:: Aim A ::
Answer these questions using the album review below:
(i) Which piece does the album review say functions as more than an introduction?
(ii) According to the album review, what inevitably happens in many piano trios?
(iii) What does Chae seem more interested in than sudden contrasts?

:: Source document ::
_ _ _ _ _

Similarly, “Be Still” functions as more than an introduction. Returning to it after hearing the entire album reveals how carefully Chae establishes many of the work’s central themes within its opening minutes. The balance between contemplation and motion, the blending of cultural references without overt fusion, and the trio’s commitment to collective expression are all present from the outset. What initially appears simple gradually reveals considerable structural sophistication.
The trio’s greatest achievement may be the sense of comfort and immersion it creates while continually surprising the listener. This is not a group built around virtuoso display or dramatic gestures. In fact, some listeners may occasionally wish for a greater willingness to disrupt the album’s prevailing elegance. A few passages risk becoming almost too refined, their beauty bordering on predictability. Yet even this restraint appears largely intentional. Chae seems more interested in sustained emotional coherence than in sudden contrasts, and the album ultimately benefits from that consistency.
Each musician listens, reacts, and contributes with complete commitment, creating a genuine three way dialogue. In many piano trios, one voice inevitably dominates. Here, every instrument is indispensable to the music’s identity.

_ _ _ _ _

:: Data in this exercise ::
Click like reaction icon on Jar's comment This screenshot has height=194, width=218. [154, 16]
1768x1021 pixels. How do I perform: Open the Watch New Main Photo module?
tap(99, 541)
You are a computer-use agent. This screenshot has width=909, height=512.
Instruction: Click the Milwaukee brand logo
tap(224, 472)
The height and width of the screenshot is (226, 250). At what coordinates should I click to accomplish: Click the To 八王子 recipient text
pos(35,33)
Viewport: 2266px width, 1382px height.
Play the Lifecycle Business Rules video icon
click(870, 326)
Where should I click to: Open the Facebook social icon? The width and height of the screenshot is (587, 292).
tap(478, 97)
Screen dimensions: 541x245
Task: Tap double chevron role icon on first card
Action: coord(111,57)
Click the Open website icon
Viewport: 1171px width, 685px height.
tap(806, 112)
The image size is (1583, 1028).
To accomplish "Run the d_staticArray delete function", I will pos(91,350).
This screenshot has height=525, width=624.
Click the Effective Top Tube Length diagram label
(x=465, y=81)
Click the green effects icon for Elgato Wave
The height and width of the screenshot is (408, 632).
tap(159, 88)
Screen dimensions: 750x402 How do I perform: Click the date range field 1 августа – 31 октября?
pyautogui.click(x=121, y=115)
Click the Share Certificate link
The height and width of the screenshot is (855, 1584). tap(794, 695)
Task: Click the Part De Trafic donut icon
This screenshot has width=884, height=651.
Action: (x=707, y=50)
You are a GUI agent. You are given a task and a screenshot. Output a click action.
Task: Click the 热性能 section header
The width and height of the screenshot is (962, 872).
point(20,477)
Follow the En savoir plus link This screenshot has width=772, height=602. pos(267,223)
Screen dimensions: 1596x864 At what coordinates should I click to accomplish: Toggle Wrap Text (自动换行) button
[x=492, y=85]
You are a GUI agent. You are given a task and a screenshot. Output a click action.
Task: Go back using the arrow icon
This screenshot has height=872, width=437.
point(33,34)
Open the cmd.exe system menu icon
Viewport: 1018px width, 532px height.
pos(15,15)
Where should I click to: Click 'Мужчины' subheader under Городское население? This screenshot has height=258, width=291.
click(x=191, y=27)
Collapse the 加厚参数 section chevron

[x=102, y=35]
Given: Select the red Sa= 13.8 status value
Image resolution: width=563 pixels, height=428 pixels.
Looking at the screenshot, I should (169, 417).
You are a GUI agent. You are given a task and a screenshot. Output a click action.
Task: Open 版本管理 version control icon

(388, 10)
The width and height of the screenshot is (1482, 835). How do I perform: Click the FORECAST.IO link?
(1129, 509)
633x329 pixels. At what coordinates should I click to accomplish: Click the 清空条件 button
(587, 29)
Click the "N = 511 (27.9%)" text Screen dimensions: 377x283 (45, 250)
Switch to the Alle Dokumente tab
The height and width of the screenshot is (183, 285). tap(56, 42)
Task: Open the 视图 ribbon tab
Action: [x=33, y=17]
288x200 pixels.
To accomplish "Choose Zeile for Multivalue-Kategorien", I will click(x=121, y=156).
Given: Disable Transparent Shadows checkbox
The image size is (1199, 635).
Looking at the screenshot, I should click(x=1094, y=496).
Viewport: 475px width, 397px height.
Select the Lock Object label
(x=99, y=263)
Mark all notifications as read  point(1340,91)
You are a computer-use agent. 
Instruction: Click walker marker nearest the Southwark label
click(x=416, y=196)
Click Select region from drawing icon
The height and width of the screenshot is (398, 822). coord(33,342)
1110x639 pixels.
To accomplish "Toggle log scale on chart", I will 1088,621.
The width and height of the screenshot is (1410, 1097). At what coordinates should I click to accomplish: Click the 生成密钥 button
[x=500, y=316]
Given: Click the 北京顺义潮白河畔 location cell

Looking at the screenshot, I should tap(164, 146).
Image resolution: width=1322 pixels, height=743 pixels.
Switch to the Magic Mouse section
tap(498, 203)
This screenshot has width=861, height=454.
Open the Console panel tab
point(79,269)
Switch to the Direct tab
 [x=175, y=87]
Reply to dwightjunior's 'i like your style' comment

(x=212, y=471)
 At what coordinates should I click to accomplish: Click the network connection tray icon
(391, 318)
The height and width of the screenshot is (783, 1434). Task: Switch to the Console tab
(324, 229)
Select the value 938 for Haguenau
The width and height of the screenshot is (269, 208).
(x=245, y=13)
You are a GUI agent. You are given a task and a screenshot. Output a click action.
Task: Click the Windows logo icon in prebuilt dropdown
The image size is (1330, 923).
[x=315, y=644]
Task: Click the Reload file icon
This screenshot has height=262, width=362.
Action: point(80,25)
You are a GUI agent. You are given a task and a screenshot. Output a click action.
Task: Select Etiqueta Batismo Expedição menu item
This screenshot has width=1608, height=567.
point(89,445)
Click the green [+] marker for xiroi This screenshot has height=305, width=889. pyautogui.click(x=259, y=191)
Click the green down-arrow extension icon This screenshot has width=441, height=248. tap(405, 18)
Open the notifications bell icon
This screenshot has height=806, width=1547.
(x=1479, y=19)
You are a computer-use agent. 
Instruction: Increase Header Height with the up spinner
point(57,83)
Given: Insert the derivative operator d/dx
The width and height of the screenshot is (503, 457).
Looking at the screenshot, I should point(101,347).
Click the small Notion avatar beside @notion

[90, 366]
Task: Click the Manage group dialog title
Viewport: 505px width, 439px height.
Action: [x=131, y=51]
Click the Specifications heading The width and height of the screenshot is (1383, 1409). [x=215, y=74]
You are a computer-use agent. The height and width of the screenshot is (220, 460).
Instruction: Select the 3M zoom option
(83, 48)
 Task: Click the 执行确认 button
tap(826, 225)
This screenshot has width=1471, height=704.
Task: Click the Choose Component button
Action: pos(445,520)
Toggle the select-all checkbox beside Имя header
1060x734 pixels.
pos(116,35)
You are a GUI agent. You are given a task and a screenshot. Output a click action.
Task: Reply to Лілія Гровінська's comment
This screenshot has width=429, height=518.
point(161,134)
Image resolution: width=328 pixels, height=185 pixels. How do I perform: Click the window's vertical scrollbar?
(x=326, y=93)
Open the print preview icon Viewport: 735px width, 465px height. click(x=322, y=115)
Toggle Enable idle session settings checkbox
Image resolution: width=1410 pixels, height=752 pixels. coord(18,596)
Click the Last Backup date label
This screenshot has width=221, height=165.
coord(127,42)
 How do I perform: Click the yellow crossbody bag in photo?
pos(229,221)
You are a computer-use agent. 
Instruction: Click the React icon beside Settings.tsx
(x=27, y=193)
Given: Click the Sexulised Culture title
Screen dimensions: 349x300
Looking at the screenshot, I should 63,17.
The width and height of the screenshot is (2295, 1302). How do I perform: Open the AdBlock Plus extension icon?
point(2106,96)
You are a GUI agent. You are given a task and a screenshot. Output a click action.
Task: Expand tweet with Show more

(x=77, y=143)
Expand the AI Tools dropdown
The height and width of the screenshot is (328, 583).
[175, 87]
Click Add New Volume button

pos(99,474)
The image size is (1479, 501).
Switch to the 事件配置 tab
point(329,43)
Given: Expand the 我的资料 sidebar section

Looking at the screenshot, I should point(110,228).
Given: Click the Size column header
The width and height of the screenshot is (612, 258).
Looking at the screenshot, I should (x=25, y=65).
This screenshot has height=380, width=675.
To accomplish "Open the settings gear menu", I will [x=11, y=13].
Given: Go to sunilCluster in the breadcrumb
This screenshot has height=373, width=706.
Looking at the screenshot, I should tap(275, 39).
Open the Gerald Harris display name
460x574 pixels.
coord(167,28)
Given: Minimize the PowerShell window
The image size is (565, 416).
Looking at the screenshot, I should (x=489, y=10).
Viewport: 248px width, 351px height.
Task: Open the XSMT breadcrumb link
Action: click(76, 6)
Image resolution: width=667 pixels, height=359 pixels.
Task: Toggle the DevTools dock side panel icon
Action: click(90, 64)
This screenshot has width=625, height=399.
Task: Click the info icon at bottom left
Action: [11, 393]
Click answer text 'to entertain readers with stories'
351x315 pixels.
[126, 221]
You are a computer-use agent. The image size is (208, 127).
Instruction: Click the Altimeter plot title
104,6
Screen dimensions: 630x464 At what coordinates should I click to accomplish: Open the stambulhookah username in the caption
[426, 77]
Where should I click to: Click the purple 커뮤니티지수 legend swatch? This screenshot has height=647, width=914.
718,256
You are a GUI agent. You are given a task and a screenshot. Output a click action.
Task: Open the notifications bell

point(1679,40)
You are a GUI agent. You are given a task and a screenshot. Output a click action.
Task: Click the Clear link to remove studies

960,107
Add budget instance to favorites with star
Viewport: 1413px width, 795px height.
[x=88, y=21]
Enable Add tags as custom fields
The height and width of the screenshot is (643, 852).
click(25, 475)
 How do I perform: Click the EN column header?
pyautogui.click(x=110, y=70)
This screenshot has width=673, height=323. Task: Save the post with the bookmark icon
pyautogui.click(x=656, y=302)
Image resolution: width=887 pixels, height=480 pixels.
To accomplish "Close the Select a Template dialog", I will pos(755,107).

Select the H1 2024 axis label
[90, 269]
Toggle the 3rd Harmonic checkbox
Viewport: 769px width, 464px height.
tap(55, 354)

_ _ _ _ _

:: Aim B ::
Reproduce everything in the rows from the line containing "Given: Click the 北京顺义潮白河畔 location cell" down to the line containing "[x=175, y=87]", with both of those lines included.

:: Complete answer A ::
(i) "Be Still"
(ii) One voice inevitably dominates.
(iii) Sustained emotional coherence

:: Complete answer B ::
Given: Click the 北京顺义潮白河畔 location cell

Looking at the screenshot, I should tap(164, 146).
Image resolution: width=1322 pixels, height=743 pixels.
Switch to the Magic Mouse section
tap(498, 203)
This screenshot has width=861, height=454.
Open the Console panel tab
point(79,269)
Switch to the Direct tab
 [x=175, y=87]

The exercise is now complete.